I was really happy to see that blue spec was fully open sourced in recent years. Does anyone have experience with a non trivial project with it? Does it have any traction anymore in real silicon development.

I learned logic design in a class where we wired up 74LS TTL, a couple of years before they switched to programmable logic, so my knowledge of this sort of thing comes from looking over the shoulders of folks who actually do it, but it seems really cool. In particular, I love the idea that you can shoehorn all sorts of temporal constraints into a type system.

I fear that progress in this field might be handicapped by the fact that the folks who know a lot of type theory have little idea of how hardware works, and rarely care, and most of the folks who know how hardware works don't know a lot about types beyond possible bad experiences with VHDL. Luckily there's a non-zero set of people in the overlap, though.

For discrete designs rather than integrated chip design there are some less formal type systems already build in to KiCad, for example using net classes, footprint categories, and pin counts to limit parameter selection. I suspect other design tools are similar.

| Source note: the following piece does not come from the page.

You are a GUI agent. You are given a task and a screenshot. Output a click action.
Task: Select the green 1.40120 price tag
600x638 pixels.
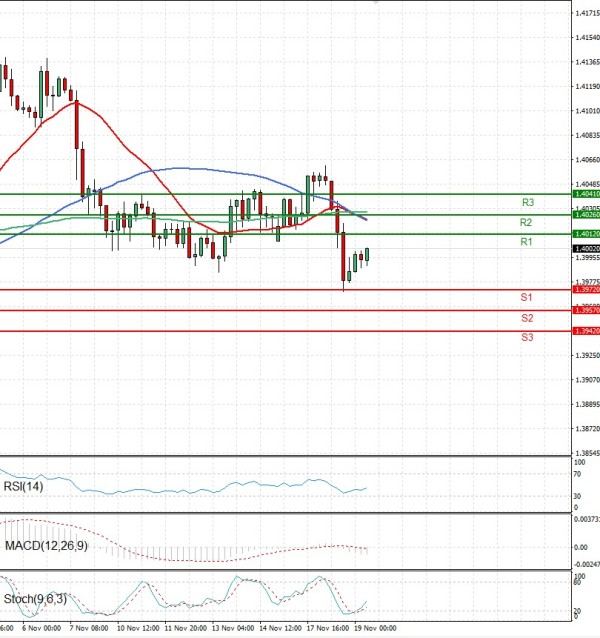coord(586,234)

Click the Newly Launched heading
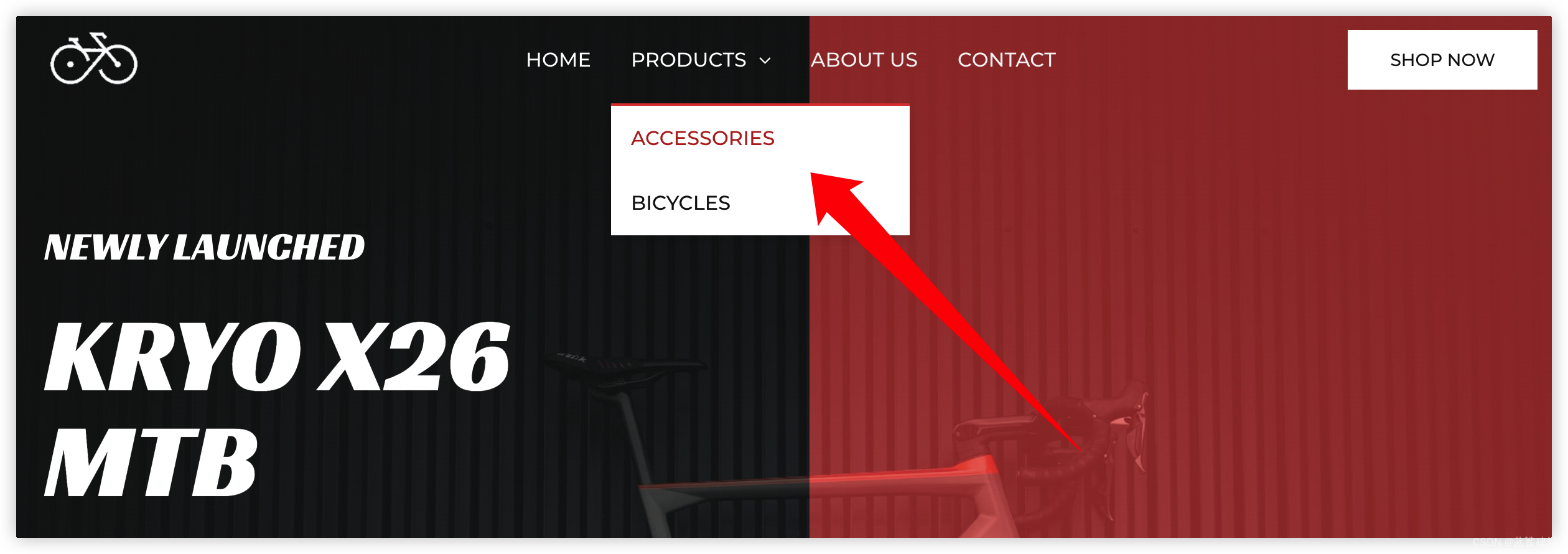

Strong type systems require zero exception domains, but unfortunately physics isn't a zero exception domain in the way software is: there's always an oddball requirement which has to cater to differences in supply chain, production process or partner, final assembly, testing, operating environment, etc.

In my experience what you tend to see emerge in thornier domains are multiple overlapping systems of relaxed formality that get the job done while retaining a comprehensibility through reduced cognitive load. That is, "useful approximations". In discrete design we can view the standard set of formalisms (symbols, footprints, netlists, etc.) as relaxed type system examples.

Each have issues. Each differ somewhat over time and package. Yet they are still how things are usually designed after decades of evolution, and I don't see that changing for manual discrete designs beyond relative triviality any time soon.

In fact, on zeitgeist I'd wager the problems people are seeing trying to march beyond the status quo in to AI designed schematics, board layouts and firmware are analogous to those issues your prospective type system is going to have problems exhaustively formalizing.

I have no experience designing custom silicon, the apparently intended domain here, but I am skeptical enough to wager it isn't free of the thorny problems we see in discrete electronics: that is, physics doesn't let you select arbitrarily without vengeance, so treating your system as a simple system of lego bricks (albeit 'guaranteed type-compatibile') is never going to yield reliable results. Specific decisions probably require multi-disciplinary insights across thermal models, EMI/radiation, timing and power, not just "the plug fits". Further complicating change is social friction and time friction. I'd wager the stronger designers are deeply invested in current tooling (hell, they probably wrote it) and not time-rich enough to try something new because "academia". Their projects are expensive and often set to difficult schedules.

Good luck changing the world! Perhaps building enhanced type systems specifically targeting the AI design domain would be the best approach, because uptake will be quicker than humans? Maybe consider joining one of the AI-designs-my-board startups.